Doris Symonds, the principal's secretary at PMHMS for 14 years, said lightning has caused significant monetary damage at the school.

For example, each time the motherboard (which senses fire and smoke) sets off an alarm, it ruins numerous heat sensors – in a storm this past year, Symonds said, lightning hit the building, setting of the alarm and ruining 65 heat detectors, which cost $70 each (for a total of $4,550).

The power often goes out during storms, Symonds said, and student body president Jonathan Pareja, an eighth-grader, said when that happens, students in their classrooms "can't do their work. They're all excited and nobody stays focused."

"All the lights are blinking, the computers go off, the telephones shut down," Symonds said.

Lightning protection, Howard said, would lessen the chances of the school losing power.

The head custodian at PMHMS, Pat Hill, said the irrigation system the school requested, at $100,000, is necessary to maintain the campus grass because the current galvanized iron systems are rusty and do not allow water to get to some of the grass.

"It's an internal, down-deep issue," he said, later displaying a piece of pipe laden with rust and hardened dirt.

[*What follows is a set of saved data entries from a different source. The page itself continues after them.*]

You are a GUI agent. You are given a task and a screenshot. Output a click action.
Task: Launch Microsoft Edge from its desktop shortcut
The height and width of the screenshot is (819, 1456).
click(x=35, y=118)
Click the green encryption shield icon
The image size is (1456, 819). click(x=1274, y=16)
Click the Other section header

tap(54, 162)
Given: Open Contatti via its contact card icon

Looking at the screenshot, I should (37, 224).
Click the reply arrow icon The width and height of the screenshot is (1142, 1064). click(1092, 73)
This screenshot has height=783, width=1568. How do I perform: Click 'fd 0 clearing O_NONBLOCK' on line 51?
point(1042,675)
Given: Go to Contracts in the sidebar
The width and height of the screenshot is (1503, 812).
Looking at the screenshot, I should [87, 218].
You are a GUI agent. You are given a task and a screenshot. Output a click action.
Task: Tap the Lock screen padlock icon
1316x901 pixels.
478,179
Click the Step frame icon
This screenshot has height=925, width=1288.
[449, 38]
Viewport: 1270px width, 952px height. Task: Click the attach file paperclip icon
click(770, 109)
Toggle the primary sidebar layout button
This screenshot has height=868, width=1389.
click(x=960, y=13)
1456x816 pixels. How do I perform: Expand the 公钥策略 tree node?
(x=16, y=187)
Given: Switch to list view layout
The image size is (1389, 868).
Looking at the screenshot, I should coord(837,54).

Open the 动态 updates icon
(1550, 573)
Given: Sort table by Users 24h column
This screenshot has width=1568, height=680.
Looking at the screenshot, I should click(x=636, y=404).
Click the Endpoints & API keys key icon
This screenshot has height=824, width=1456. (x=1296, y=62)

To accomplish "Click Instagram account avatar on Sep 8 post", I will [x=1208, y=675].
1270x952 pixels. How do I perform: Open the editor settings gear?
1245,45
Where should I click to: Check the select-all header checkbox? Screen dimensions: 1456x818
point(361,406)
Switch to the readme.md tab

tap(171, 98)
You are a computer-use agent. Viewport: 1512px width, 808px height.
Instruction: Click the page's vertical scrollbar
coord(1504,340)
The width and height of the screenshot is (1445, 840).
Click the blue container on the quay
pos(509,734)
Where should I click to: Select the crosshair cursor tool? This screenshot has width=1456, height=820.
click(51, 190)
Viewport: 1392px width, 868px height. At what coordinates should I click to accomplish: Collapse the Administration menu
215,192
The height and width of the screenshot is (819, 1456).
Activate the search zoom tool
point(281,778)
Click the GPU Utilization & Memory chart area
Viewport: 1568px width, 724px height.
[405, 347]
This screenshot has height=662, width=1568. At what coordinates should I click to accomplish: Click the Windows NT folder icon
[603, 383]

"We play football," Jonathan said of his activities on the field. "The grass has been brown and when you get tackled you get scraped up and stuff."

Referring to some of the asphalt on the parking lot, which the school will pay $10,000 to fix, Hill said, "it's just beyond sealing."

Also, several of the wheelchair-accessible ramps have cracks in them that make them rough.

"A 1939 building takes constant upkeep," Howard said. While he acknowledged that the school's previous principal, Jay Collier, did a "great job" with that, he said the money hasn't been available to maintain everything that he believes should have had maintenance.